同樣的聲音,同樣的話語,差不多狹長逼仄而又有些昏暗的走道。
晏明光的聲音一點一點蕩進燕危的耳朵裡,他隻感覺心跳都驟然停止了一瞬間。那些城堡其他地方傳來的動靜在這一刻似乎都不見了,他的身側空蕩蕩的,魚飛舟和林縝也突然消失了。
隻有身邊的晏明光,還有那不遠處的晏明光。
他麵色不變,淡茶色的雙眸卻越來越沉,藏在兜裡的手微動,拇指指尖滑過黑戒。下一刻,一把小匕首出現在他的口袋裡,他姿態緊繃地抓著,對著身側的晏明光也是一副防備的姿態。
“你退後,”身側的男人隻是說,“我來對付他。”
這是晏明光的風格,不解釋,不多說。
燕危深吸了一口氣,緩緩拿出了短刃。
他朝著另一側退了幾步,眉眼微垂,睫毛輕顫。他一字一頓道:“你們說誰是假的,誰就是假的?我有自己的判斷——誰能告訴我,那個九十九層的血海副本我到底是為什麼會認錯人,我就信誰。”
四周安靜了一瞬。
走道另一側的晏明光率先開口:“你在說什麼?”
“你夢裡的那個副本?你隻是見到了兩個我而已,”身前的晏明光說,“哪來的認錯?”
燕危眉梢一動。
他緊緊握著手中的匕首,在這樣詭異的氣氛下,仍然輕笑了一聲,道:“你們不覺得你們的回答有什麼問題嗎?這都是我認知裡的答案。夢是我做的,夢裡的兩個晏明光的場景是我看到的,所以如果我問晏明光,我會下意識設想晏明光的回答。要麼是完全裝作不知,問我在說什麼,要麼是回答也回答不出什麼來——因為你們的回答是根據我的認知生成的,我隻知道我在夢境中見到了兩個晏明光,我根本不知道後續會發生什麼,我就算是說‘認錯人’那也隻是我推測的。”
“我不知道,你們這些基於我的認知生成的答案,自然也不可能有新的信息。”
燕危握著短刃的手緩緩舉起。
可是短刃卻不是對準眼前的晏明光,也不是對準走道那一頭的晏明光,而是對準他自己的心臟。

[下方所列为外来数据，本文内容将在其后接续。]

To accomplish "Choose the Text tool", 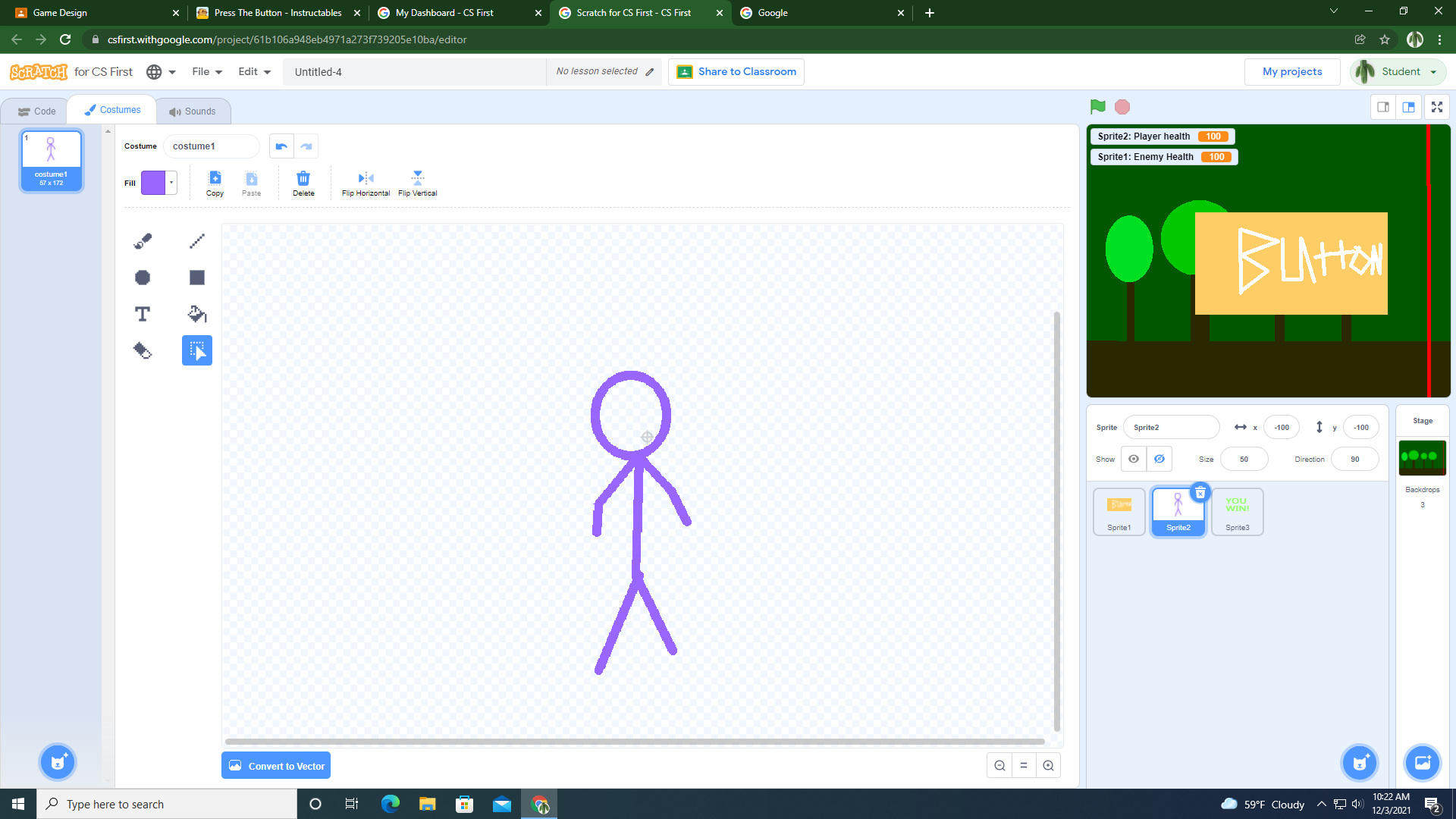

“夢境是人類大腦最玄妙的東西。它基於夢中人所有的認識構造而成,在人最不設防的時候出現,大部分擁有著無法讓夢中人意識到世界虛假的前提,夢裡的每一段情節發生的時候,即便周圍有再多的不尋常,夢中人都不會意識到他的世界是虛假的。”
“比如應該兩個一起出現而不是隻有一個的魚飛舟,比如我隨身攜帶的燕子硬幣突然摸不到了,又比如現在我們聊了這麼久四周都還這麼安靜的情況。”
“可一旦認知到自己超脫於夢中,這些不尋常就會變成尋常。而這個狀態其實很容易戳破,那就是我剛才說的,每個人的夢境,隻能基於他們當前所擁有的所有認知構造而成,一切都是我的大腦已經獲取過的信息重構或者重現。”
晏明光可以回答出他想要知道的答案。
但是夢裡的晏明光不行,因為夢是他的潛意識構造,他不知道的東西,夢裡的所有人一樣不知道。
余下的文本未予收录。